SUPPLIED RECORDS:
● ● ●

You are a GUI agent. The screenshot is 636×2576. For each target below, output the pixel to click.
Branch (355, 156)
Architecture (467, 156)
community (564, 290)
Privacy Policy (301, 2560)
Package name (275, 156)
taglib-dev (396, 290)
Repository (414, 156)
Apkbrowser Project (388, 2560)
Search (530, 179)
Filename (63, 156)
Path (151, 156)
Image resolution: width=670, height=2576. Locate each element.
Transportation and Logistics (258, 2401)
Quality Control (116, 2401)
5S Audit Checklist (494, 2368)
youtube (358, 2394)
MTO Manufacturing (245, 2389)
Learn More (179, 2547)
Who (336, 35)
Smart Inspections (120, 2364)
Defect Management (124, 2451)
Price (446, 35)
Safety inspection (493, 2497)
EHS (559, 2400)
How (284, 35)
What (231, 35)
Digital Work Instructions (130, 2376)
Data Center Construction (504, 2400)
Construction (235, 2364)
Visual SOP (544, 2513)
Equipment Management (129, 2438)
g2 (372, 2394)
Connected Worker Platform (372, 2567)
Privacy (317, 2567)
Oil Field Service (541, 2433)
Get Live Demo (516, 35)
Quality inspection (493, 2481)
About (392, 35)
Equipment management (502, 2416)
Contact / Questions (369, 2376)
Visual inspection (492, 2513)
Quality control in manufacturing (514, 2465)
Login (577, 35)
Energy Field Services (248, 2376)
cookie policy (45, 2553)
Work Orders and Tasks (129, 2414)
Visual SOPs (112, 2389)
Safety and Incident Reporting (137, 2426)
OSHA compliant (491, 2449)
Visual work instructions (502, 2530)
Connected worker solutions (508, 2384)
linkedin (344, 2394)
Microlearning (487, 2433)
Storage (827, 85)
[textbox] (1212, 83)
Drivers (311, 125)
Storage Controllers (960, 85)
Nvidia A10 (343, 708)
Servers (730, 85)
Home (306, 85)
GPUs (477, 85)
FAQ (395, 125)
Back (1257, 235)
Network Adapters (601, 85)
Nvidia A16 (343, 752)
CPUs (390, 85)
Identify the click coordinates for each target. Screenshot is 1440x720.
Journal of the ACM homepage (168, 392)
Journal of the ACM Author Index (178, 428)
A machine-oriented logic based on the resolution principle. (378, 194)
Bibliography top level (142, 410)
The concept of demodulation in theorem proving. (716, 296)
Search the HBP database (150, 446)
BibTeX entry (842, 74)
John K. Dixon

● ● ●

EXERCISE REQUIREMENTS: Copy out every item above, word for word, leaving nothing out and changing nothing.

FINAL RESULT:
You are a GUI agent. The screenshot is 636×2576. For each target below, output the pixel to click.
Branch (355, 156)
Architecture (467, 156)
community (564, 290)
Privacy Policy (301, 2560)
Package name (275, 156)
taglib-dev (396, 290)
Repository (414, 156)
Apkbrowser Project (388, 2560)
Search (530, 179)
Filename (63, 156)
Path (151, 156)
Image resolution: width=670, height=2576. Locate each element.
Transportation and Logistics (258, 2401)
Quality Control (116, 2401)
5S Audit Checklist (494, 2368)
youtube (358, 2394)
MTO Manufacturing (245, 2389)
Learn More (179, 2547)
Who (336, 35)
Smart Inspections (120, 2364)
Defect Management (124, 2451)
Price (446, 35)
Safety inspection (493, 2497)
EHS (559, 2400)
How (284, 35)
What (231, 35)
Digital Work Instructions (130, 2376)
Data Center Construction (504, 2400)
Construction (235, 2364)
Visual SOP (544, 2513)
Equipment Management (129, 2438)
g2 (372, 2394)
Connected Worker Platform (372, 2567)
Privacy (317, 2567)
Oil Field Service (541, 2433)
Get Live Demo (516, 35)
Quality inspection (493, 2481)
About (392, 35)
Equipment management (502, 2416)
Contact / Questions (369, 2376)
Visual inspection (492, 2513)
Quality control in manufacturing (514, 2465)
Login (577, 35)
Energy Field Services (248, 2376)
cookie policy (45, 2553)
Work Orders and Tasks (129, 2414)
Visual SOPs (112, 2389)
Safety and Incident Reporting (137, 2426)
OSHA compliant (491, 2449)
Visual work instructions (502, 2530)
Connected worker solutions (508, 2384)
linkedin (344, 2394)
Microlearning (487, 2433)
Storage (827, 85)
[textbox] (1212, 83)
Drivers (311, 125)
Storage Controllers (960, 85)
Nvidia A10 (343, 708)
Servers (730, 85)
Home (306, 85)
GPUs (477, 85)
FAQ (395, 125)
Back (1257, 235)
Network Adapters (601, 85)
Nvidia A16 (343, 752)
CPUs (390, 85)
Identify the click coordinates for each target. Screenshot is 1440x720.
Journal of the ACM homepage (168, 392)
Journal of the ACM Author Index (178, 428)
A machine-oriented logic based on the resolution principle. (378, 194)
Bibliography top level (142, 410)
The concept of demodulation in theorem proving. (716, 296)
Search the HBP database (150, 446)
BibTeX entry (842, 74)
John K. Dixon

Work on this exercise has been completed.